Puede ser un día cualquiera, quizás acaba de terminar de llover y puedes oler ese ozono que muchos confunden con el “olor a lluvia”, tal vez alguien querido partió rumbo a otros lares o quizás simplemente estés paseando ensimismado en tus cosas cuando un olor llega a ti. No es un olor cualquiera, es un olor que sin quererlo eclipsa al resto y te ves ahí respirando, intentando averiguar de donde viene para seguirlo afanosamente, para abrazar a la persona que lo lleva en su piel. Ese olor ha llegado alguna vez a las narices de todos los seres humanos. Se metió por narices grandes y judías o por pequeñas narices de príncipes de otra época, incluso embriagó a Napoleón y cautivó a la mismísima Afrodita que pudo descubrir el verdadero amor tras un simple soplo de aire perfumado.

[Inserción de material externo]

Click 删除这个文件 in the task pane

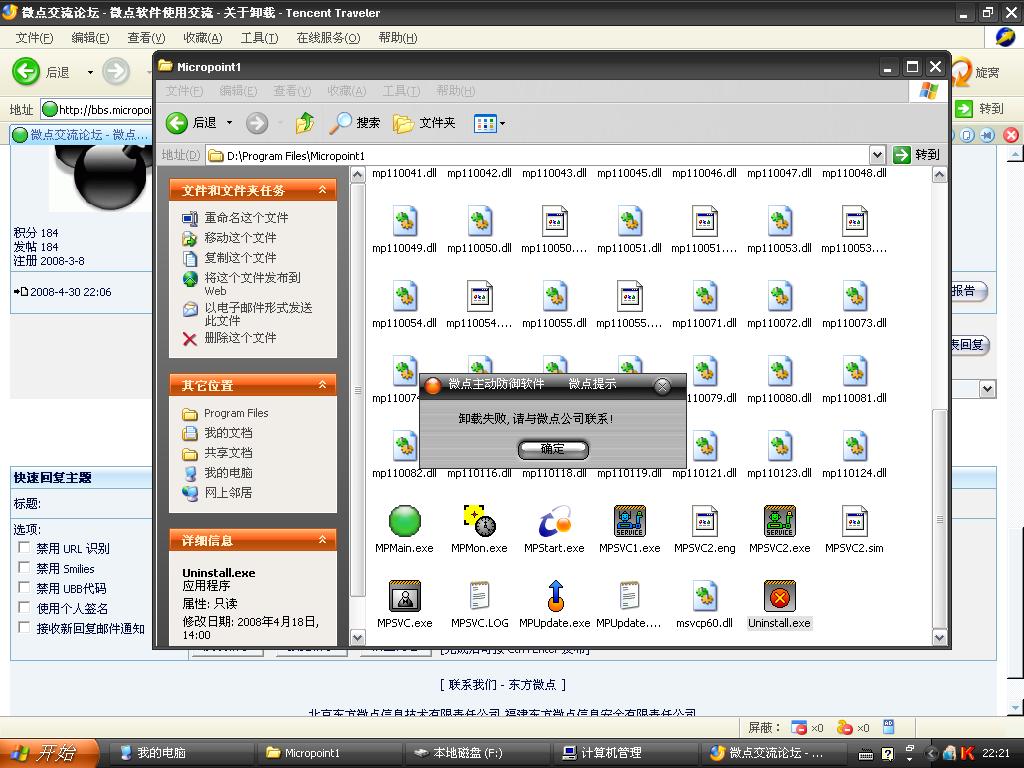240,338
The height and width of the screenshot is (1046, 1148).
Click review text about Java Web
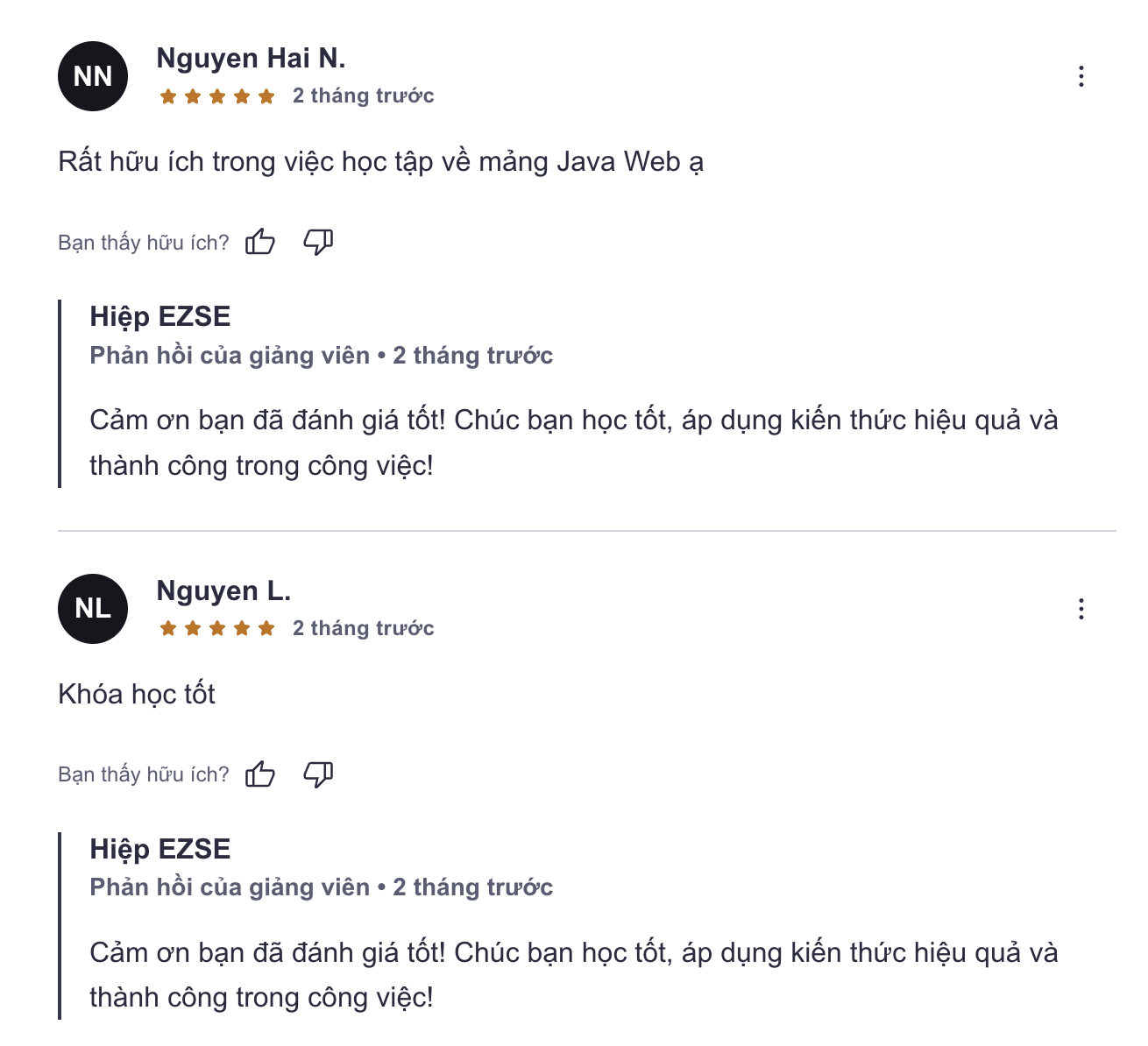(381, 162)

Es el olor humano de ella, ese que te hace recordar tantas y tantas cosas en un solo suspiro. Una imagen vale más que mil palabras dicen habitualmente pero, y un olor, ¿no vale mas que mil imágenes? Un olor que estando a kilómetros y kilómetros de la persona a la que quieres te hace recordar todos los momentos vividos con ella, tanto buenos como malos. Las risas, los llantos, los enfados y las noches en el sofá viendo una película. Ese olor que te hace sentir por un momento que no está lejos y que te quiere, que por mucho que os separe tanto física como mentalmente tan solo es un sueño y la verdad esta más cerca. Un olor con el que puedes llegar a tocar el rostro, la piel, y los suaves vestidos de la persona a la que evocas. A veces es un perfume que vuela al viento hasta encontrar las puertas de tu nariz y llama receloso pidiendo cobijo y cariño, otras veces es como huele su pelo recién lavado cuando salía de la ducha y te daba un beso aun mojada. Cabellos donde estarías durmiendo una eternidad entera y un día. Otras veces es simplemente el perfume de su piel mientras te abraza en las largas noches de invierno. Cada persona huele distinta y cada corazón tiene su perfume. Algo que todos hemos vivido alguna vez, ya que todos somos capaces de distinguir el olor de esa persona tan especial. Un perfume que te transmite incluso el gusto dulzón de sus labios. Hoy paseando por la calle creí olerte y sonreí al recordar todo lo que nos une, después comprendí que era imposible y con las manos en los bolsillos seguí paseando comprendiendo que era tu alma lo que olía. El alma que siempre va conmigo y por las noches es mi guía.